Return the lines from the items below without any changes, starting at the line containing "Find the location" and ending at the line containing "coordinates (1035, 20).", with both of those lines included. Omit the pictures from your answer.

[Entries from a dataset]
## BEGIN

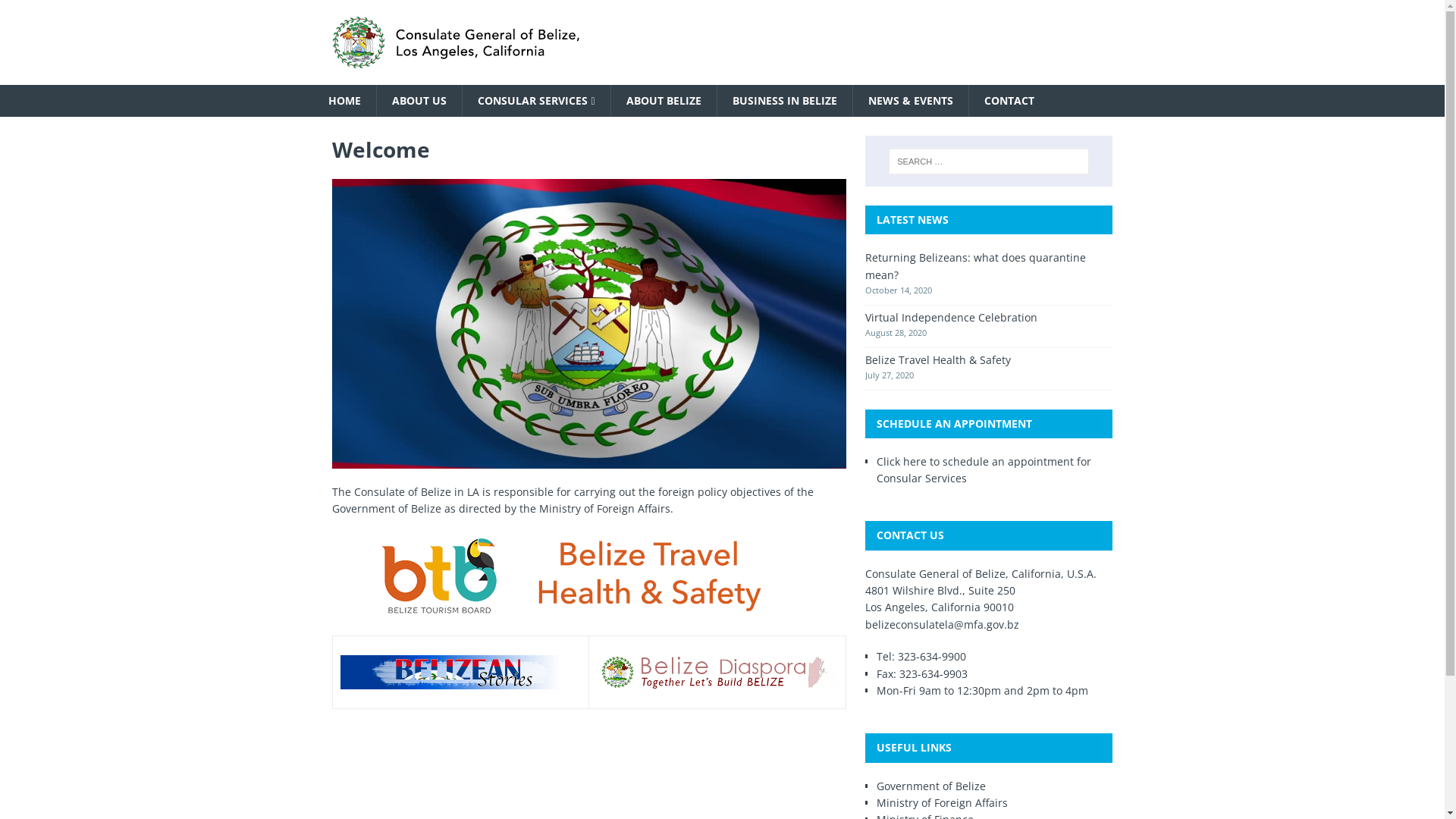 The height and width of the screenshot is (819, 1456). Describe the element at coordinates (865, 316) in the screenshot. I see `'Virtual Independence Celebration'` at that location.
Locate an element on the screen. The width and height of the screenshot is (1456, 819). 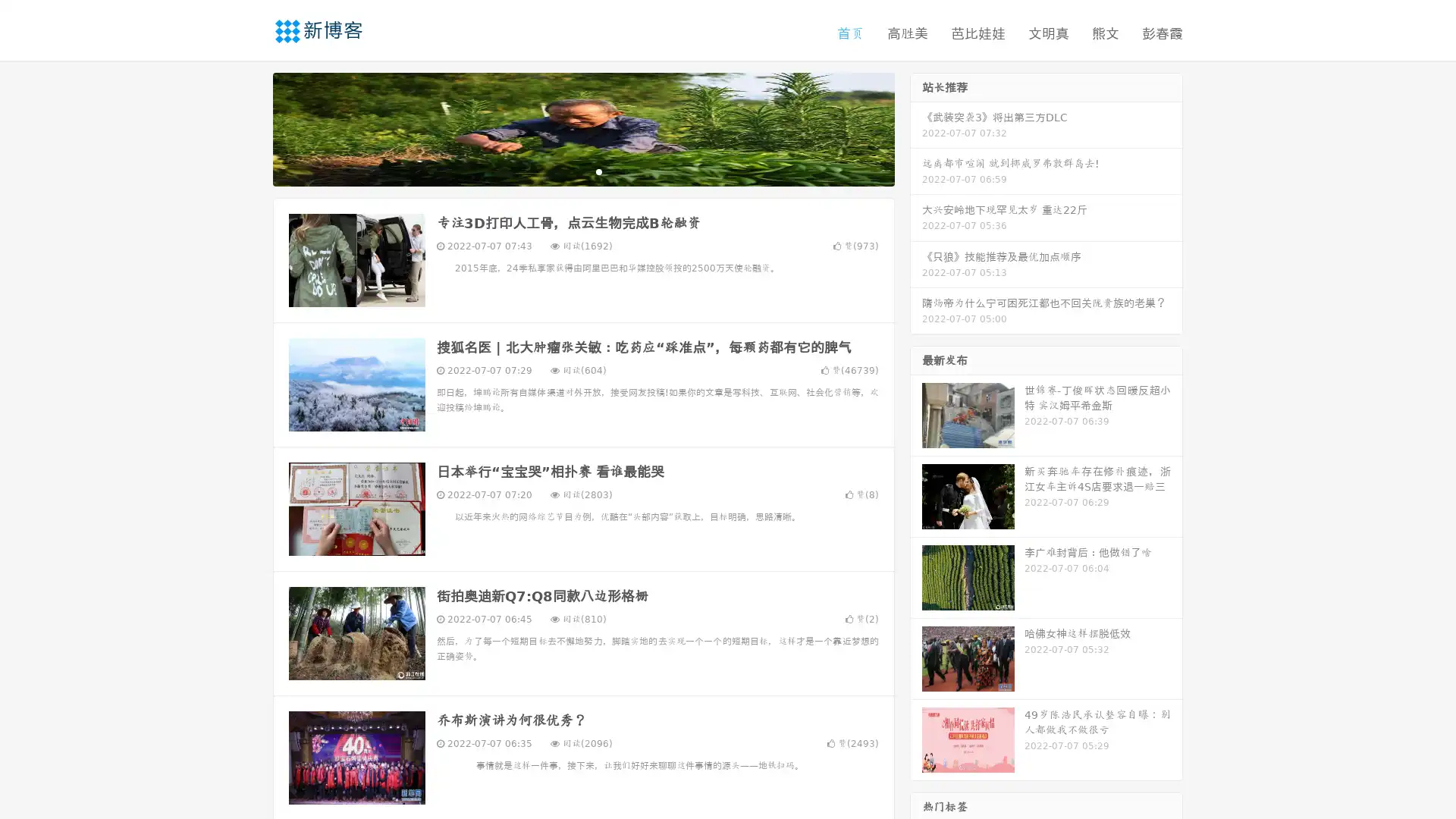
Next slide is located at coordinates (916, 127).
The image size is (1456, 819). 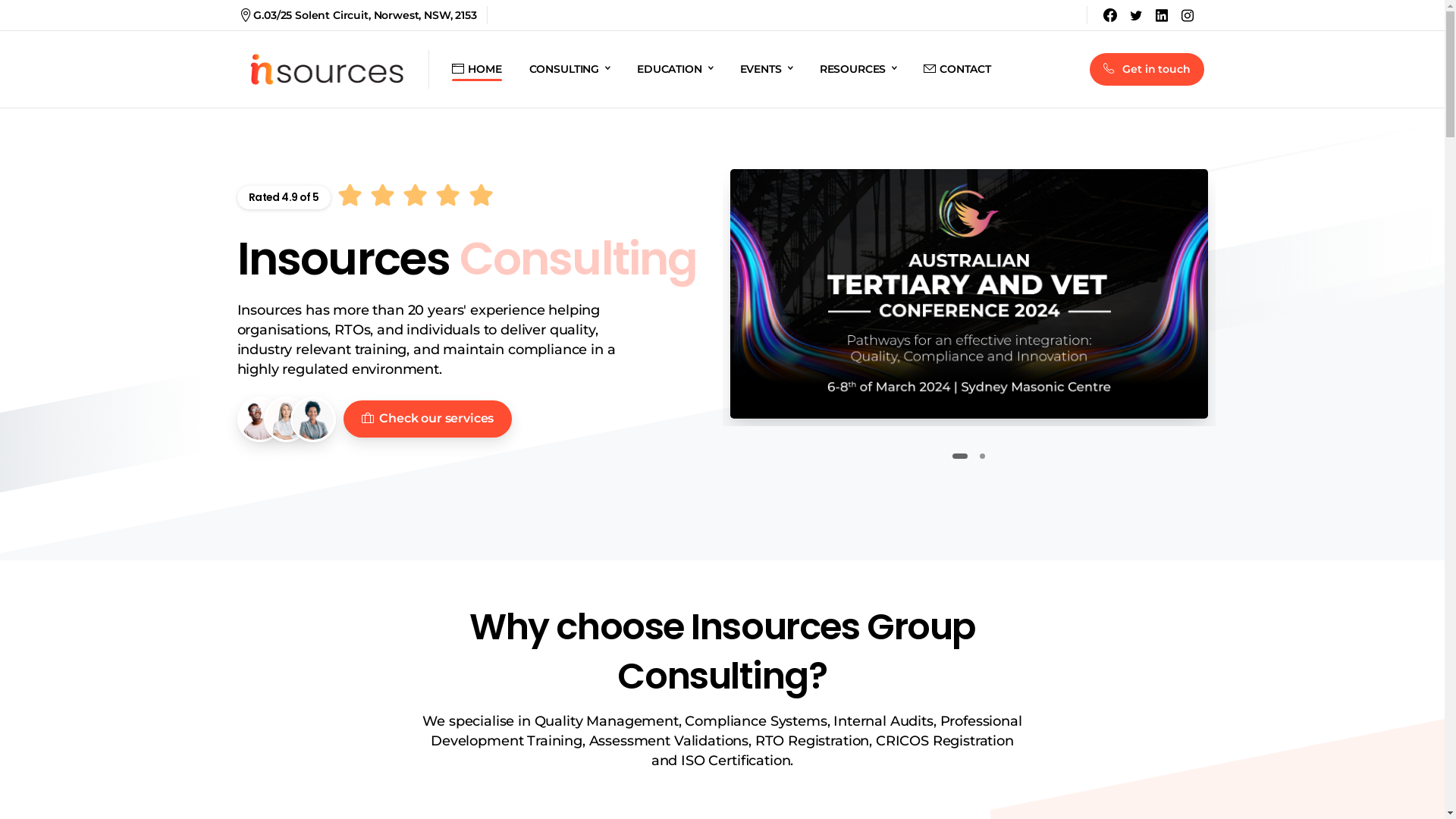 I want to click on 'Check our services', so click(x=426, y=419).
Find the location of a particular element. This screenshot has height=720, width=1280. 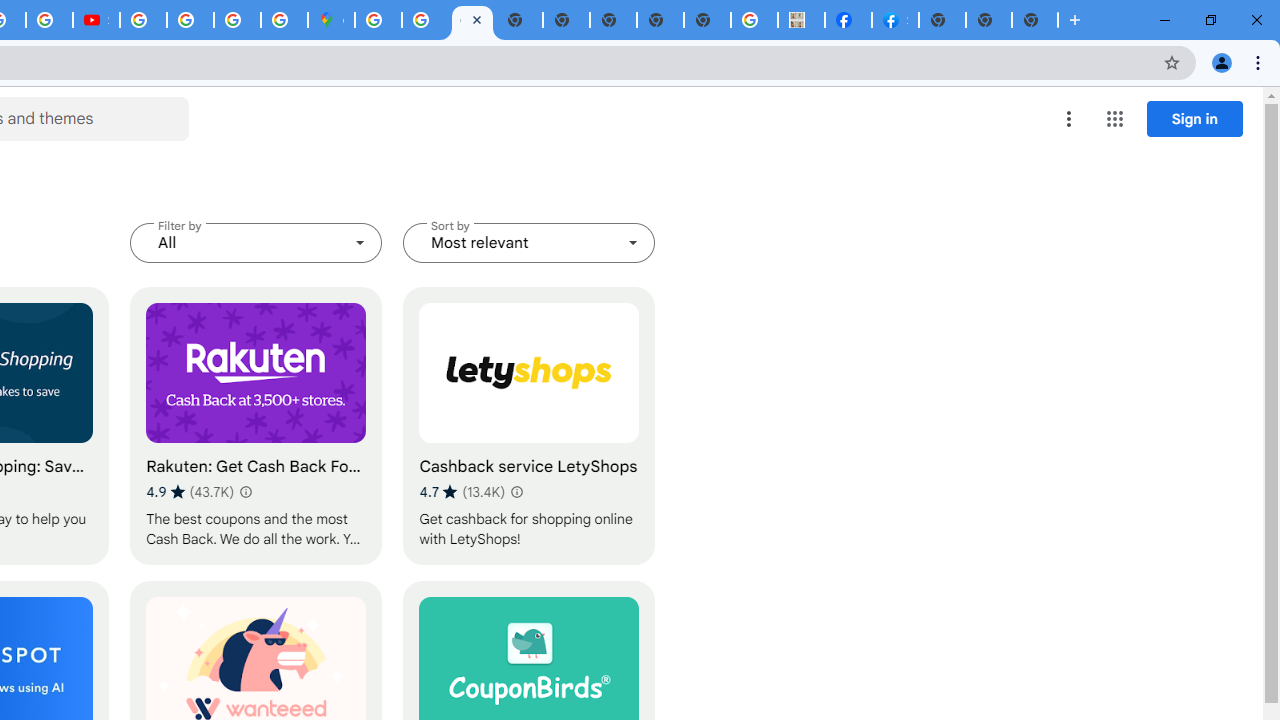

'New Tab' is located at coordinates (1035, 20).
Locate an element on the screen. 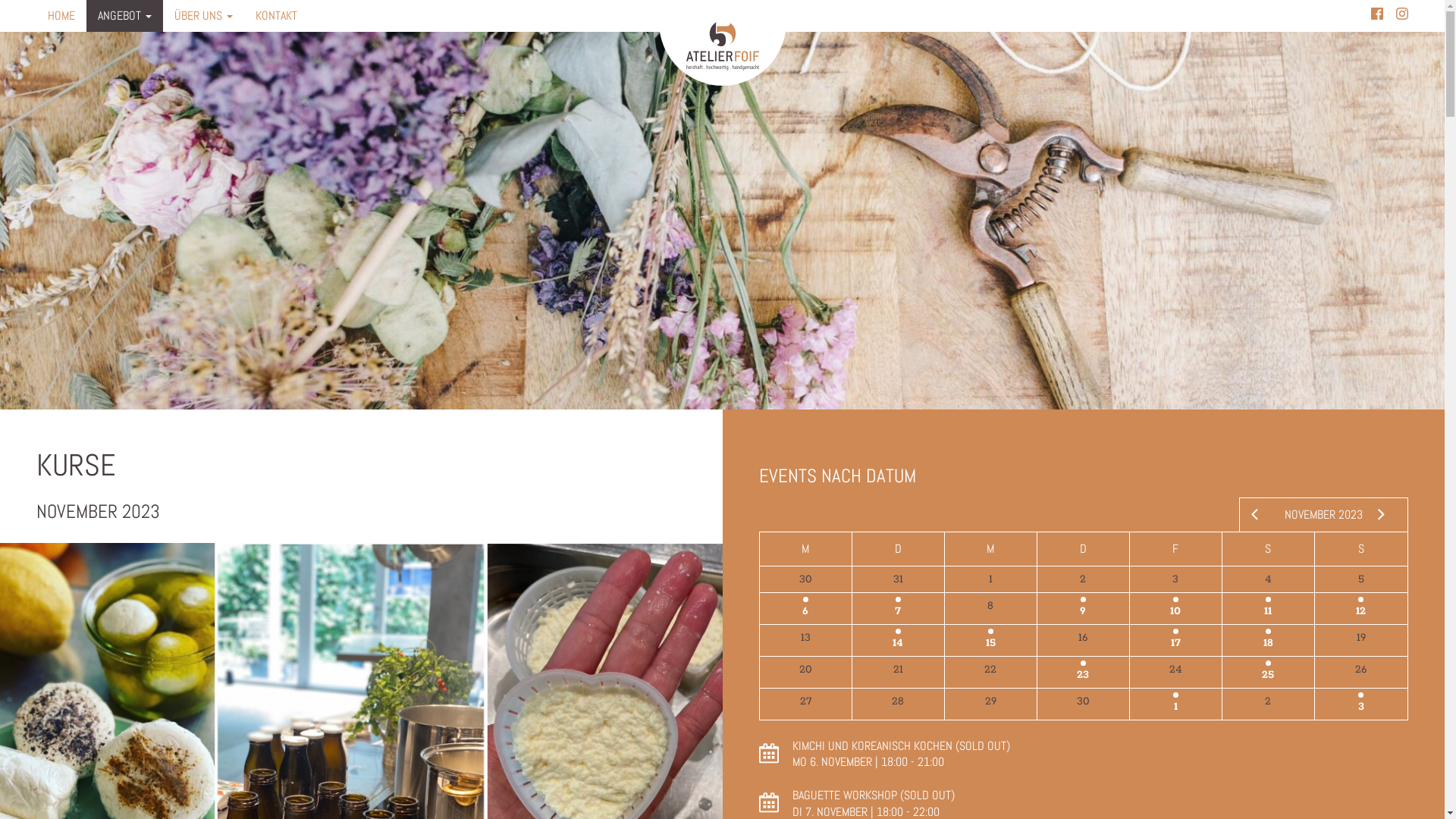 The height and width of the screenshot is (819, 1456). '0 VERANSTALTUNGEN, is located at coordinates (1175, 671).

## END

▶ Task output
Find the location of a particular element. This screenshot has height=720, width=1280. 

'New Tab' is located at coordinates (1035, 20).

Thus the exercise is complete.